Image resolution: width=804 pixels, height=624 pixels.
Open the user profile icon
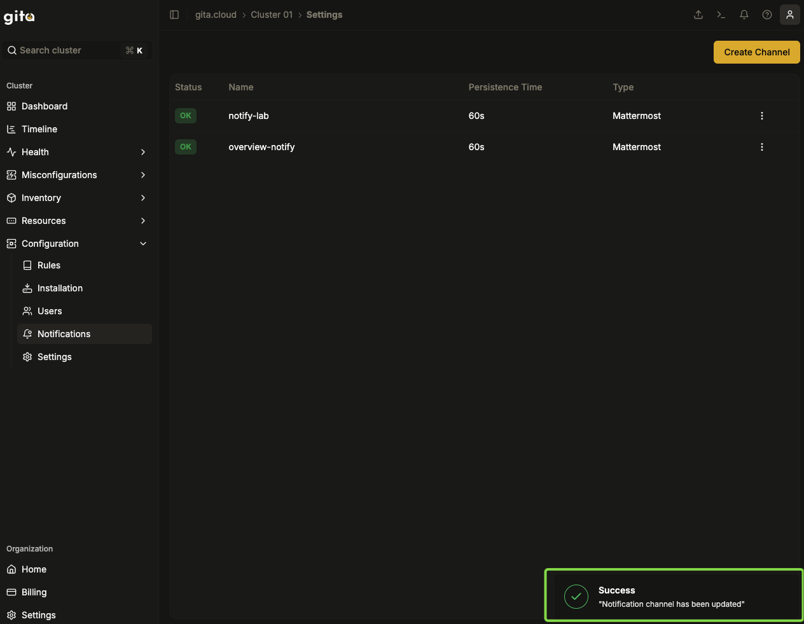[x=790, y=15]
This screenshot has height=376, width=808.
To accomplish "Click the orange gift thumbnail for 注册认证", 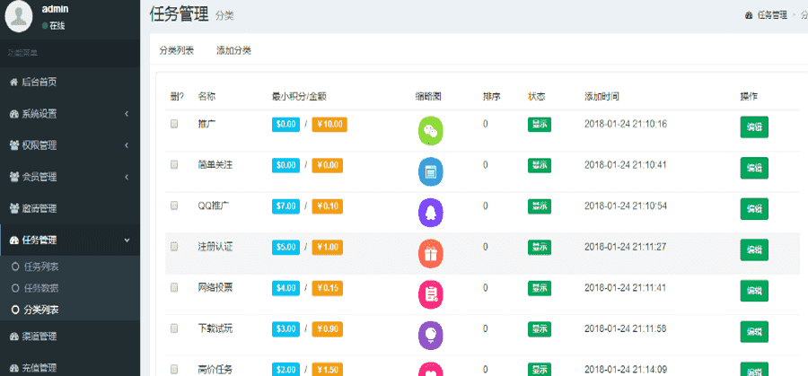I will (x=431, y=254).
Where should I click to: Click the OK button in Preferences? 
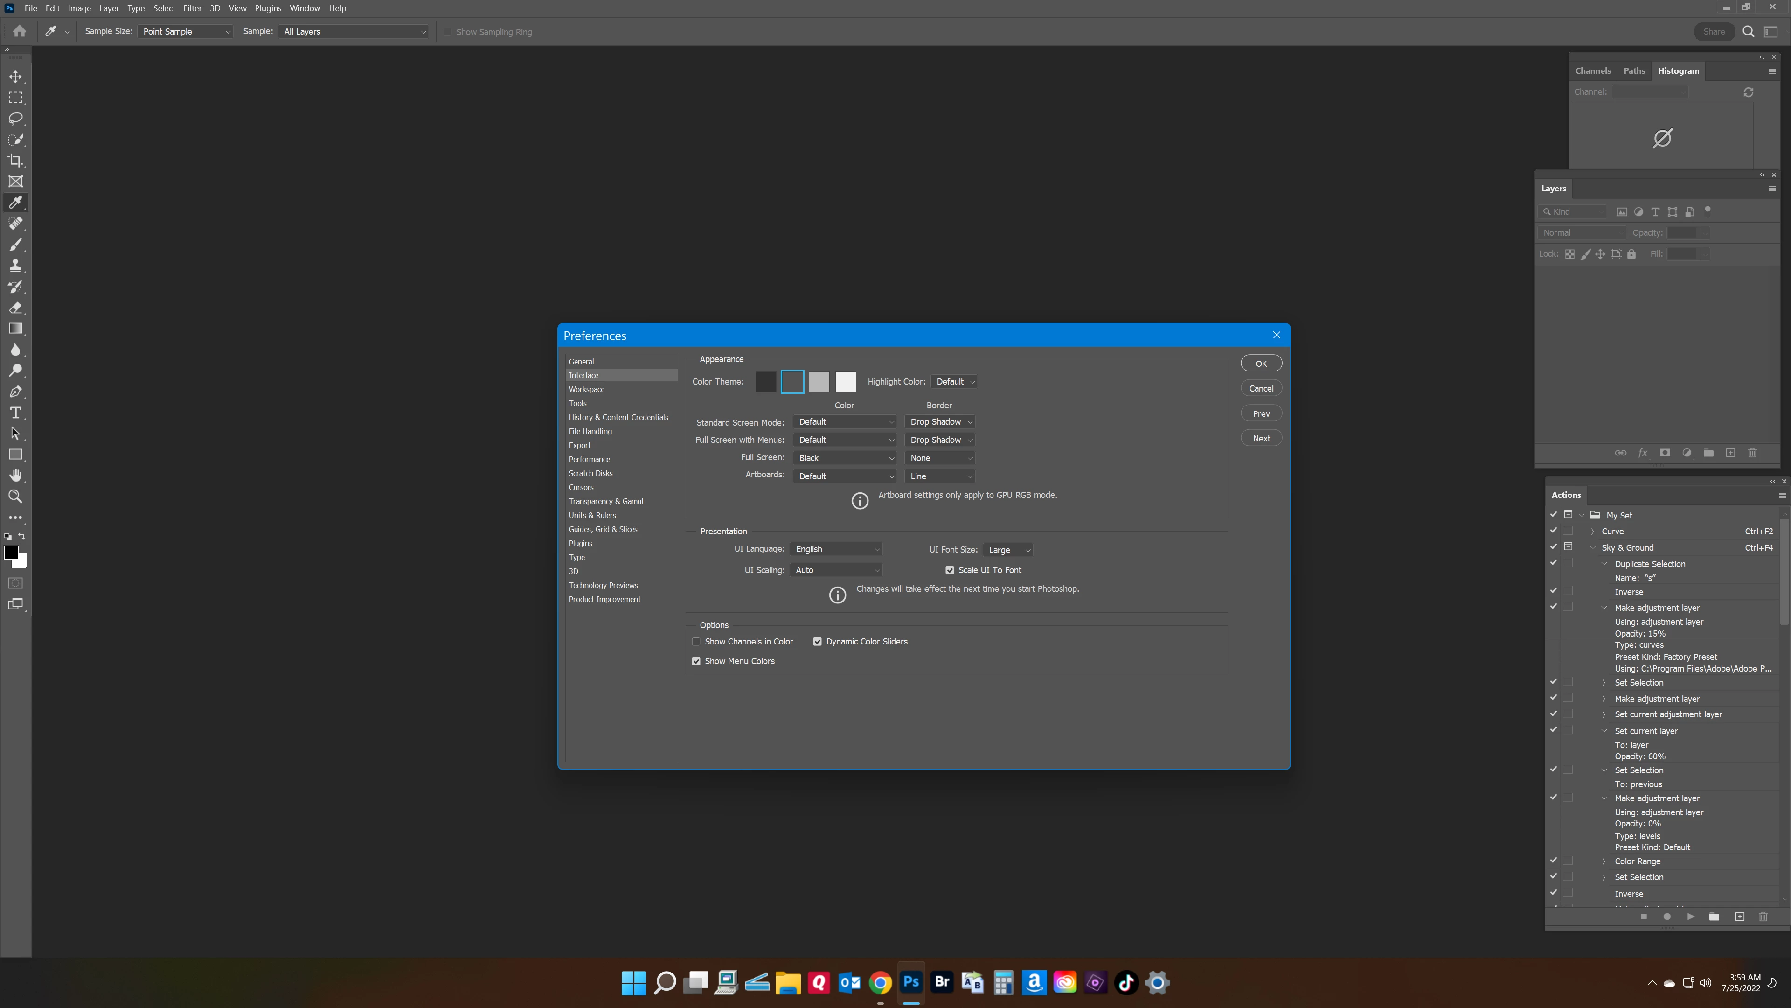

● ● ● ● ● ● ●

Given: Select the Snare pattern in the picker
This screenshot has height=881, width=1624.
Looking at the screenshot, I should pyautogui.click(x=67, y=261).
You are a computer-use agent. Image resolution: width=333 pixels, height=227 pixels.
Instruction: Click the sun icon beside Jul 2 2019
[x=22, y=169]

● ● ● ● ● ● ●

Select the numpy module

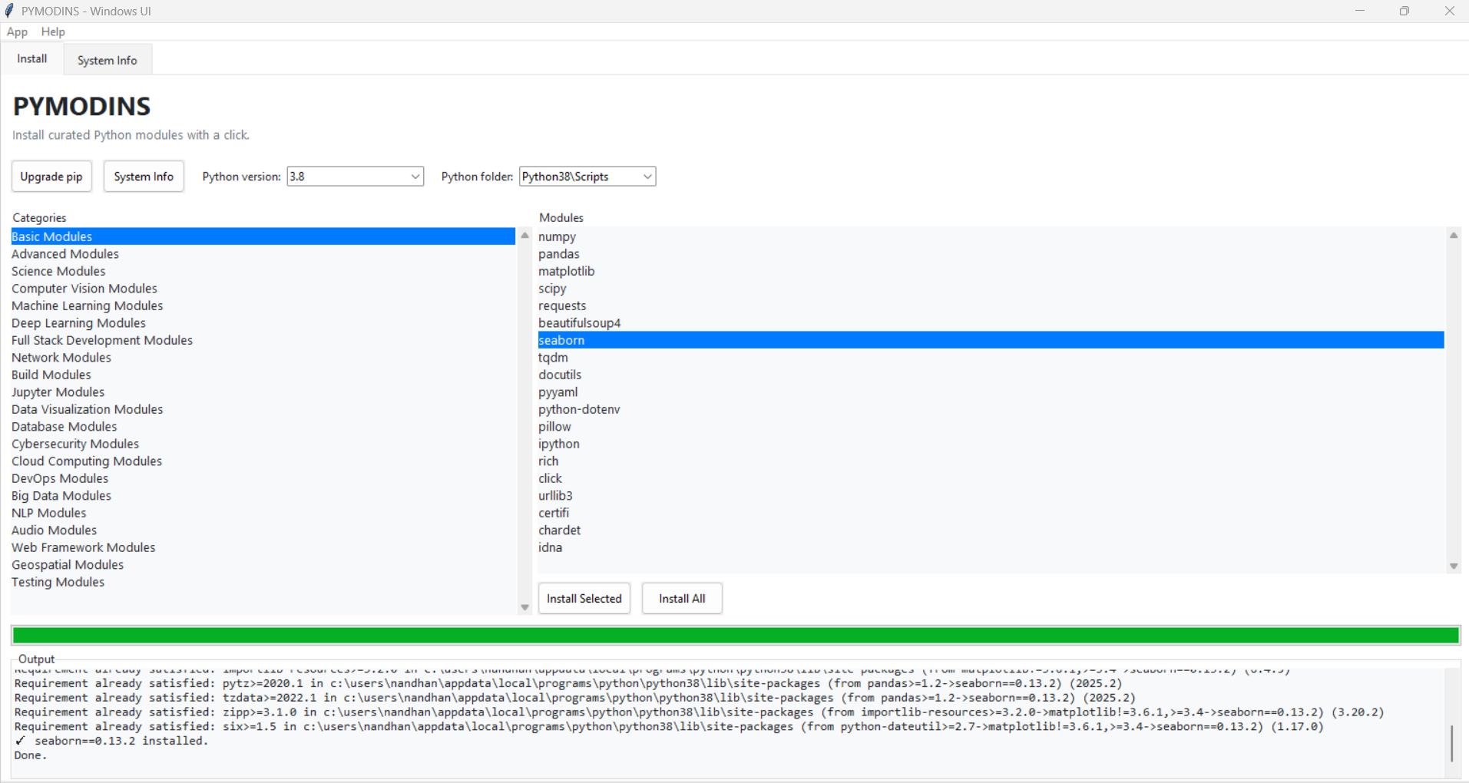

● ● ● ● ● ● ●

Rewrite everything from the line containing "You are a computer-use" down to the line containing "[x=22, y=169]" as a Markdown table with the columns Row and Line, numbering each row and leaving out blank lines.

=== Expected answer ===
| Row | Line |
|---|---|
| 1 | You are a computer-use agent. Image resolution: width=333 pixels, height=227 pixels. |
| 2 | Instruction: Click the sun icon beside Jul 2 2019 |
| 3 | [x=22, y=169] |